Teymour
Teymour

Reputation: 2079

What is the fastest way to calculate the dot product of two f64 vectors in Rust?

I am writing an implementation of a neural network in Rust and am trying to calculate the dot product of two matrices. I have the following code:

fn dot_product(a: Vec<f64>, b: Vec<f64>) -> f64 {
    // Calculate the dot product of two vectors.
    assert_eq!(a.len(), b.len());
    let mut product: f64 = 0.0;
    for i in 0..a.len() {
        product += a[i] * b[i];
    }
    product
}

This takes two vectors, a and b (of the same length) and carries out element-wise multiplication (multiplying value 1 of vector a with value 1 of vector b and adding this to value 2 of vector a and with value 2 of vector b and so on...).

Is there a more efficient way of doing this, and if so, how?

Upvotes: 3

Views: 3361

Answers (3)

Alex Moore-Niemi
Alex Moore-Niemi

Reputation: 3352

Having looked at @Ching-Chuan Chen's response above in more depth in a fork of his code, I think the answer to this question should be: use ndarray and blas. It's 10x faster than the naive Rust implementation.

You can't see much here around dot because the heavy lifting is being done by including the blas feature for ndarray.

    let x = Array1::random(d, Uniform::<f32>::new(0., 1.));
    let y = Array1::random(d, Uniform::<f32>::new(0., 1.));

    for _i in 0..n {
        let _res: f32 = x.dot(&y);
    }

A couple things to note: 1. what's more representative than a dot product on one giant vector is many dot products on smaller vectors, since the sum should actually be counted per dot, and 2. it's going to be extremely hard to beat decades of linear algebra research packed into BLAS.

Upvotes: 0

anderspitman
anderspitman

Reputation: 10520

This isn't meant as a comprehensive general answer, but I wanted to share a little code.

Your implementation looks pretty much like what I would do unless I knew it was the bottleneck in my application.
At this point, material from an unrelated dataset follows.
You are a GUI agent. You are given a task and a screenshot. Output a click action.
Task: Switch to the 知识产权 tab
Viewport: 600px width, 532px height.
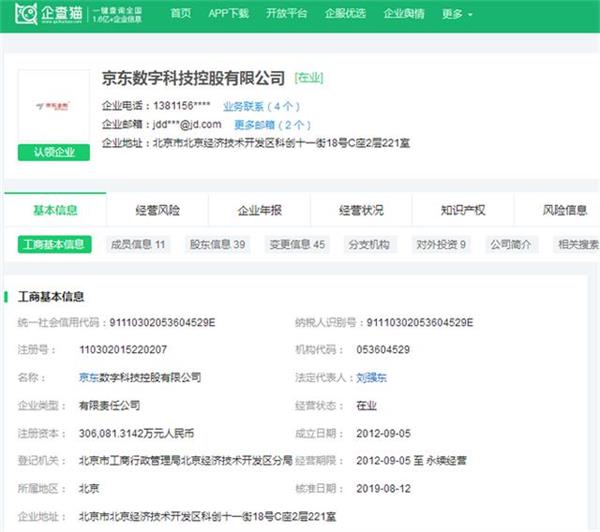[463, 210]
Then I'd look into more esoteric approaches (maybe SIMD).

That said, you might consider changing your function to take slice references instead. That way you can pass Vecs or arrays:

fn dot_product(a: &[f64], b: &[f64]) -> f64 {
    // Calculate the dot product of two vectors. 
    assert_eq!(a.len(), b.len()); 
    let mut product = 0.0;
    for i in 0..a.len() {
        product += a[i] * b[i];
    }
    product
}

fn main() {
    println!("{}", dot_product(&[1.0,2.0], &[3.0,4.0]));
    println!("{}", dot_product(&vec![1.0,2.0], &vec![3.0,4.0]));
}

See also:

Upvotes: 3

Ching-Chuan Chen
Ching-Chuan Chen

Reputation: 9

I used rayon and packed_simd to calculate the dot product and found a way to be faster than Intel MKL:

extern crate packed_simd;
extern crate rayon;
extern crate time;

use packed_simd::f64x4;
use packed_simd::f64x8;
use rayon::prelude::*;
use std::vec::Vec;

fn main() {
    let n = 100000000;
    let x: Vec<f64> = vec![0.2; n];
    let y: Vec<f64> = vec![0.1; n];

    let res: f64 = x
        .par_chunks(8)
        .map(f64x8::from_slice_unaligned)
        .zip(y.par_chunks(8).map(f64x8::from_slice_unaligned))
        .map(|(a, b)| a * b)
        .sum::<f64x8>()
        .sum();
    println!("res: {}", res);
}

This code in my Github. I hope this helps.